Yesterday’s Close: December corn futures finished yesterday’s session down 13 cents, trading in a range of 15 ½ cents. Funds were estimated sellers of 47,000 contracts on the day.
Fundamentals: Yesterday’s USDA report showed a bin busting yield number of 181.3, well above what many analysts were suggesting and well above last year’s record of 176.6. Illinois is staring down an average yield of 214bpa, Iowa is looking at 206, and Nebraska at 198. Total production is pegged at 14.827 billion bushels, analysts were expecting 14.529. Ending stocks came in at 1.774 billion bushels, bigger than what the trade was expecting. Yesterday’s weekly ethanol report came in at 1.020 million barrels per day, down sharply from the 1.087 we saw in the previous week.
Technicals: Well we finally got the new news which gave us new direction (other than sideways). The breakdown below the recent range opened the door for that accelerated selling pressure we were looking for, taking us down to our 4-star support pocket which we have had defined as 349-352 ¼. If we see the market close below this pocket it will put prices in uncharted territory which makes finding the next support a little more difficult. Using the continuous chart, we see the next meaningful support pocket coming in from 336 ¼-338 ¾. If the bulls can defend the double bottom near 350 to wrap up the week, perhaps we could see that encourage some short covering. If the market cannot breakdown on a bearish report that could be looked at as a silver lining.

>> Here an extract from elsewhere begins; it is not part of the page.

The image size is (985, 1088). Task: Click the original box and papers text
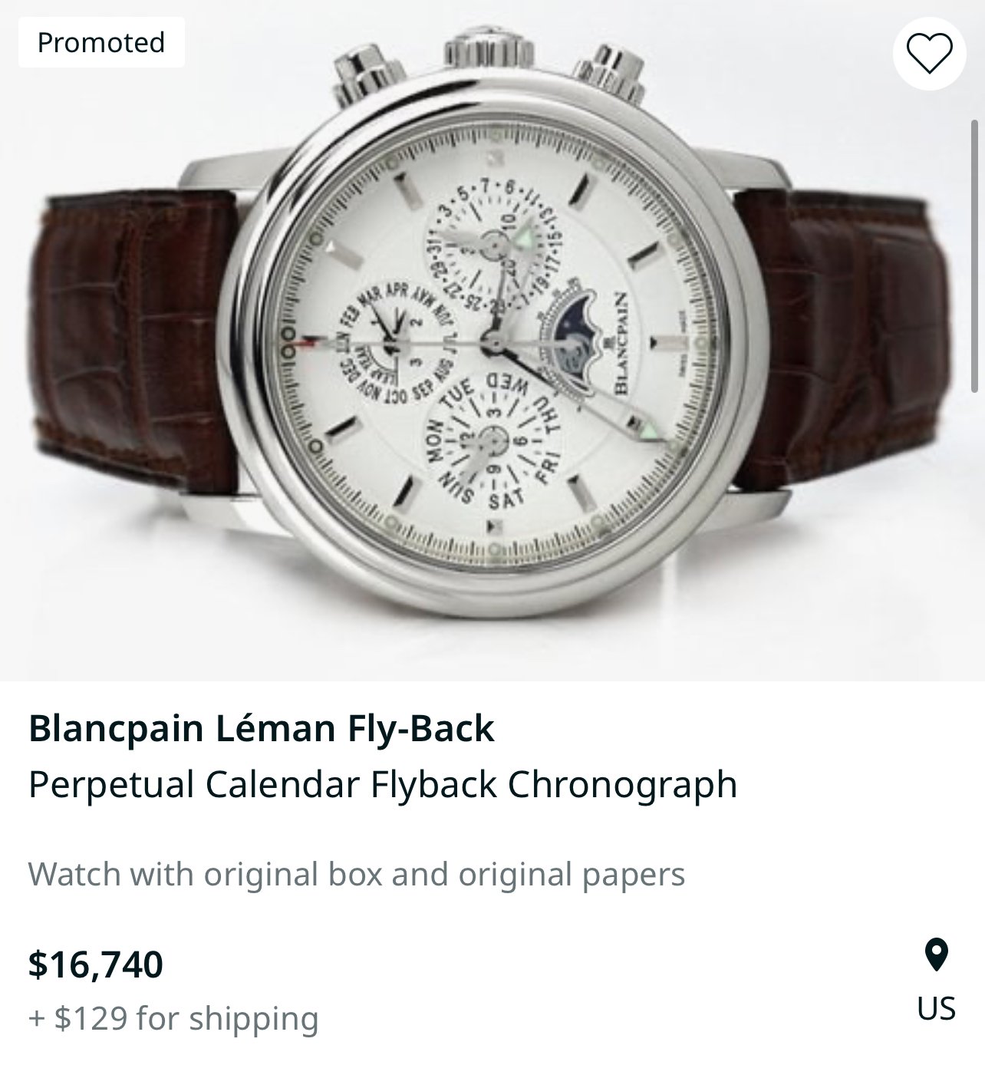click(x=356, y=874)
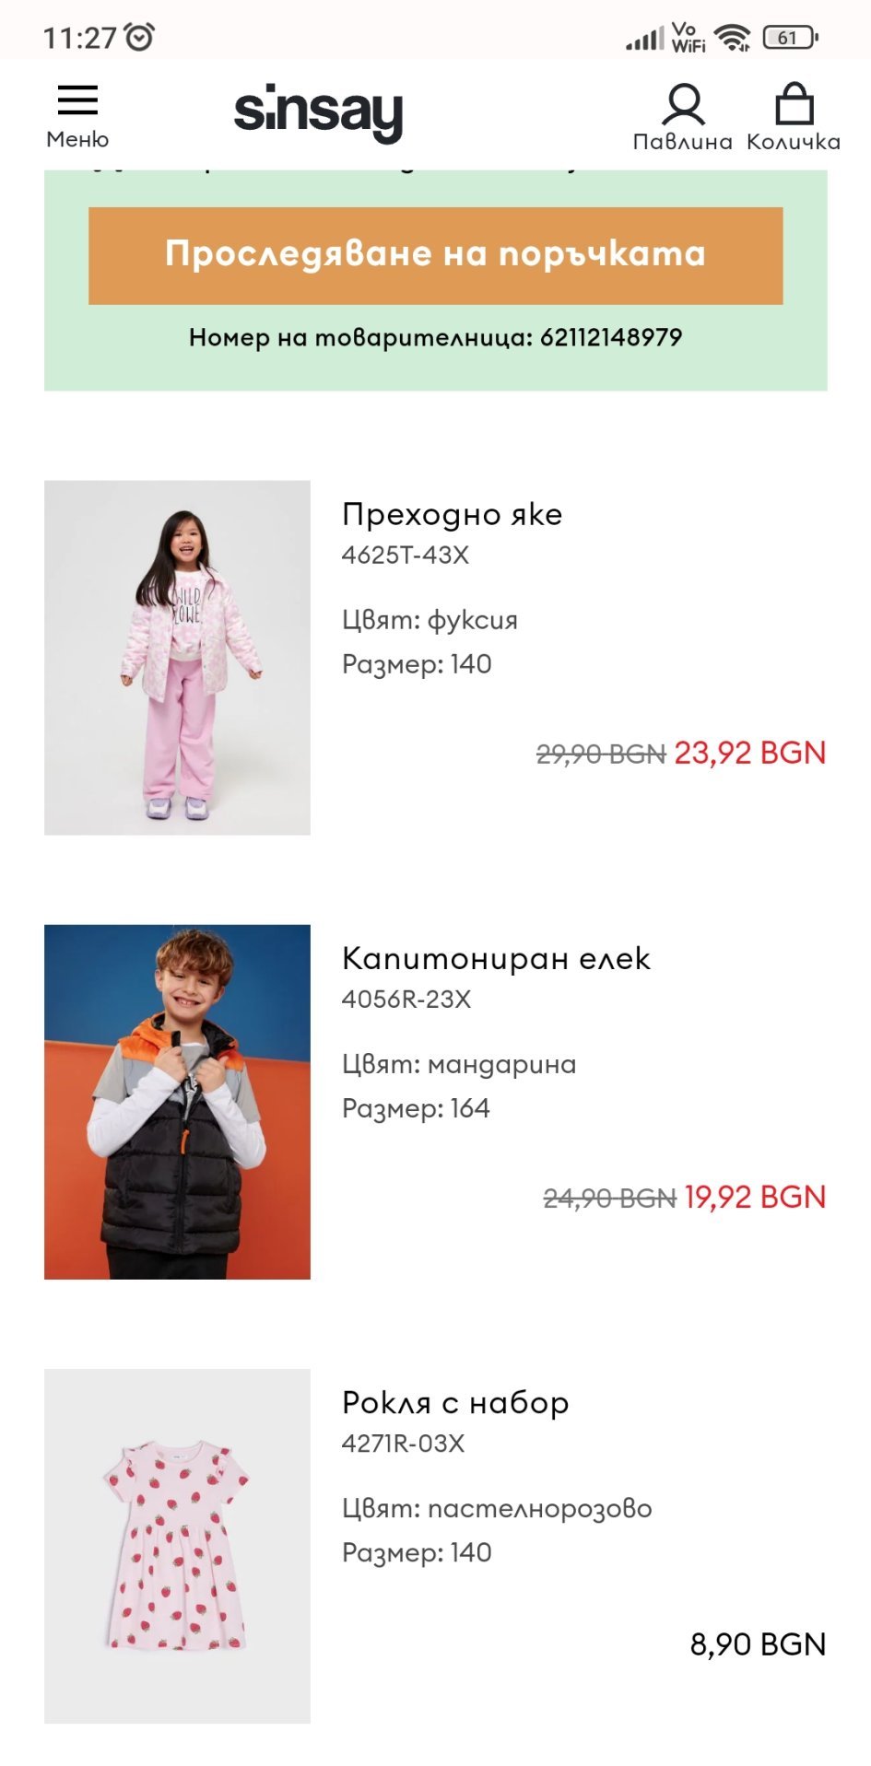The width and height of the screenshot is (871, 1766).
Task: Tap the 8,90 BGN dress price
Action: (x=759, y=1643)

Yesterday’s Close: November soybean futures finished yesterday’s session up 9 cents, trading in a range of 23 ¾ cents. Funds were estimated buyers of 9,000 contracts on the day.
Fundamentals: Yesterday’s USDA report pegged the U.S. soybean yield at 52.8 bushels per acre, production came in at 4.693 billion bushels. Ending stocks came in at 395 million bushels. This was a relatively neutral report in our mind. We touched on this briefly in yesterday’s Grain Express; the market had been overwhelmingly bearish the previous two days which set the bar extremely low, this type of price action makes a bearish report neutral and a neutral report friendly. Also helping support prices was the headlines that basically said: The U.S. and China may resume talks sometime. We would not be surprised to see a set date in the next 1-2 weeks for those talks, the release of that would provide another pop. From the risk reward perspective, we don’t mind giving the long side a shot here for the very near term.

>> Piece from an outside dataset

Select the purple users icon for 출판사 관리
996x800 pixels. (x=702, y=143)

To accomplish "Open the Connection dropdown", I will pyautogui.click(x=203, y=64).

Technicals: The market broke down below technical support yesterday but reclaimed that lost ground to finish the day in positive territory, forming what is extremely close to a triple bottom. If the market can see continued strength to round out the week and close above 850-853, we would expect to see a meaningful round of short covering. A failure to round out the week on a positive note will keep the funds comfortable with their short position into the weekend. As mentioned in the fundamental section, we actually like giving the long side a chance here.
Yesterday’s Close: December wheat futures finished yesterday’s session down 11 ½ cents, trading in a range of 29 cents. Funds were estimated sellers of 11,000 contracts on the day.

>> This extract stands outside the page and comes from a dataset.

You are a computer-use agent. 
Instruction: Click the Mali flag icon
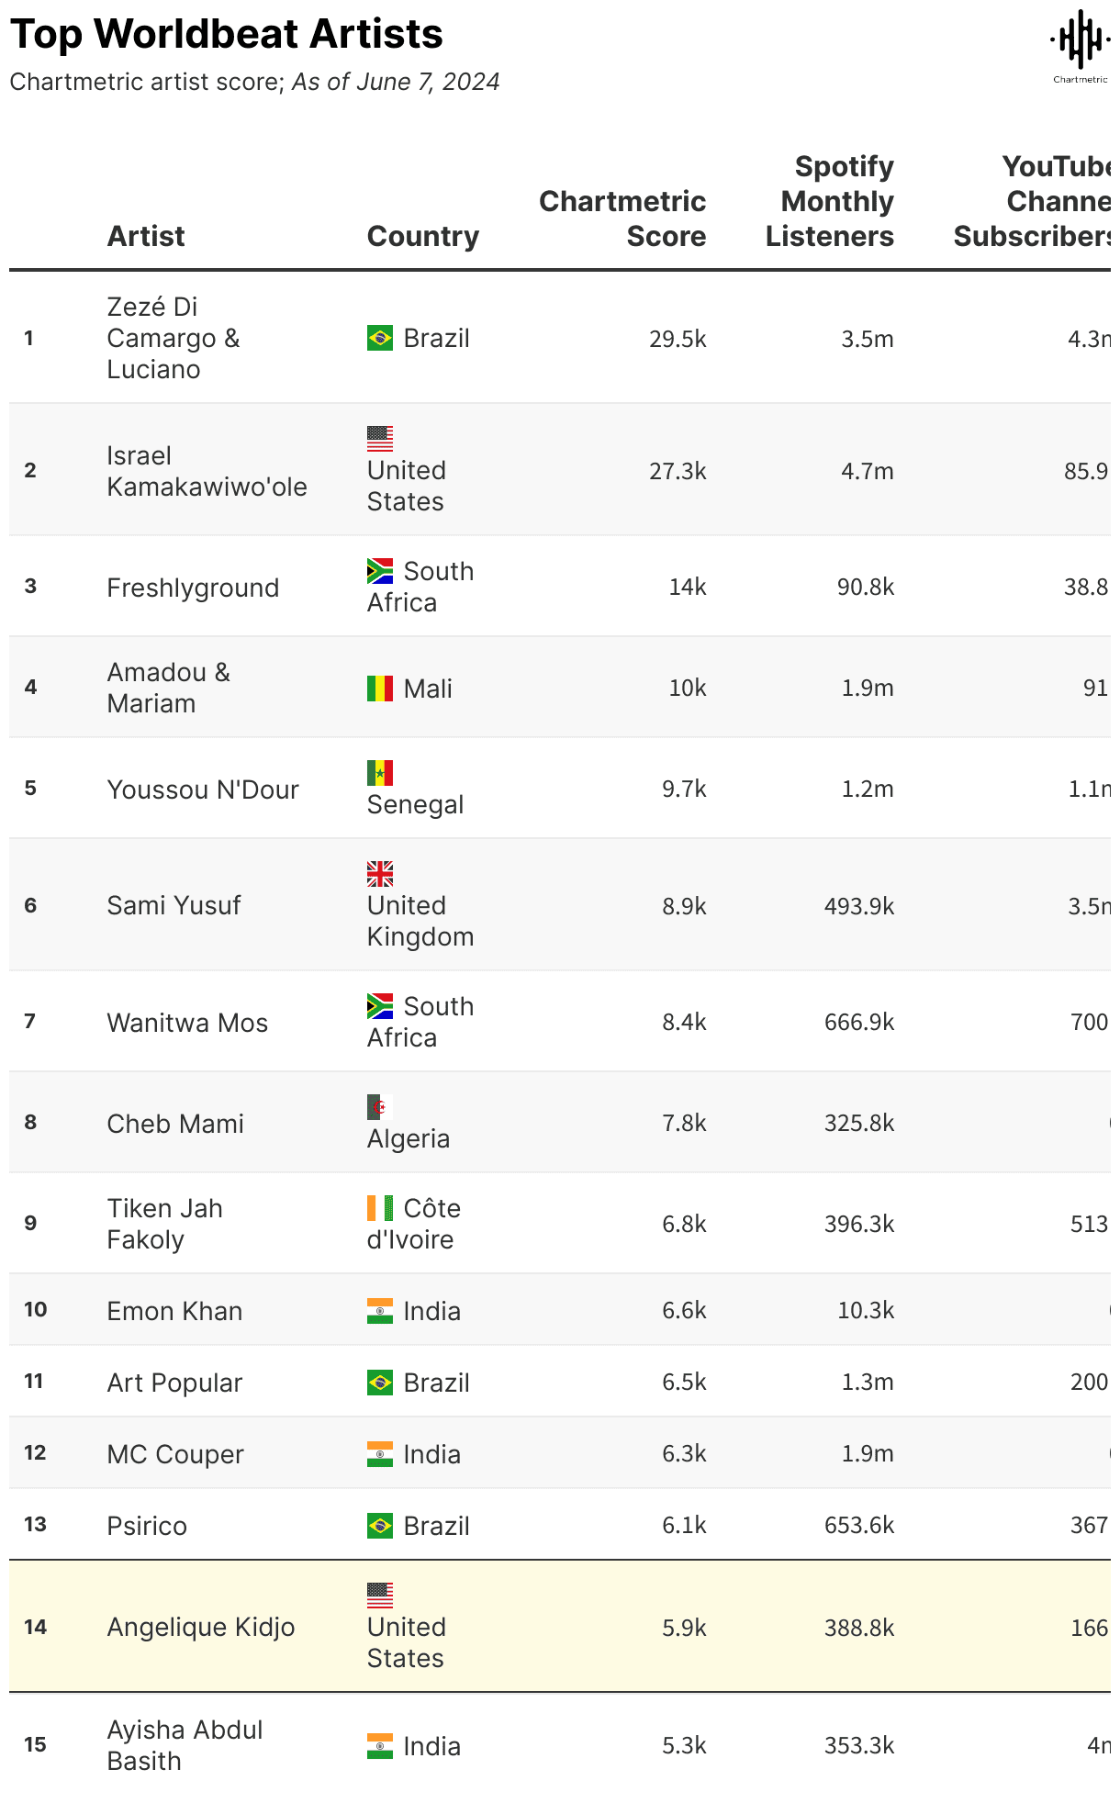379,689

Fundamentals: Ending stocks came in at 935 million bushels, slightly below the average analyst estimate of 941 million bushels. Wheat experienced some spill over pressure from the corn market as funds looked to hit the exits in their net long wheat position. We would imagine that will be a lot closer to neutral right now.
Technicals: Despite being over a dollar off of last months highs, the market is not yet in oversold territory. Our target of 499-501 ¼ has been achieved and we have been working with clients to reduce/flatten short exposure here. For those who want to be long, we like working orders from 490-497. The market is not yet in oversold conditions but a move towards this next pocket would take us there, that coupled with technical support in July offers a good/risk reward opportunity.
Resistance: 518 ½-523 ½**, 540 ¾-541 ¾****
Support: 499-501 ¼**, 490***, 468 ¼****
LEV8: 2.30 at 111.60, trading in a range of 2.425
LEZ8: 1.775 at 115.70, trading in a range of 2.00
GFV8: 2.55 at 155.00, trading in a range of 2.85
GFX8: 2.375 at 154.80, trading in a range of 2.675
Cattle Commentary: In yesterday’s Livestock Roundup we said: “The market is starting to form a wedge, posting higher lows and lower highs, this typically leads to a bigger directional move. Whether that be a breakout, or a breakdown has yet to be determined, but it is likely we will see a bigger move within the next week. A breakout of the wedge takes us to 111.45-111.525.”. The breakout of the wedge is exactly what we got today, thanks to positive developments on the trade front and ideas that cash would firm up this week. Today’s Fed Cattle Exchange had no sales, but bids of 108.00 and 108.25 were passed on.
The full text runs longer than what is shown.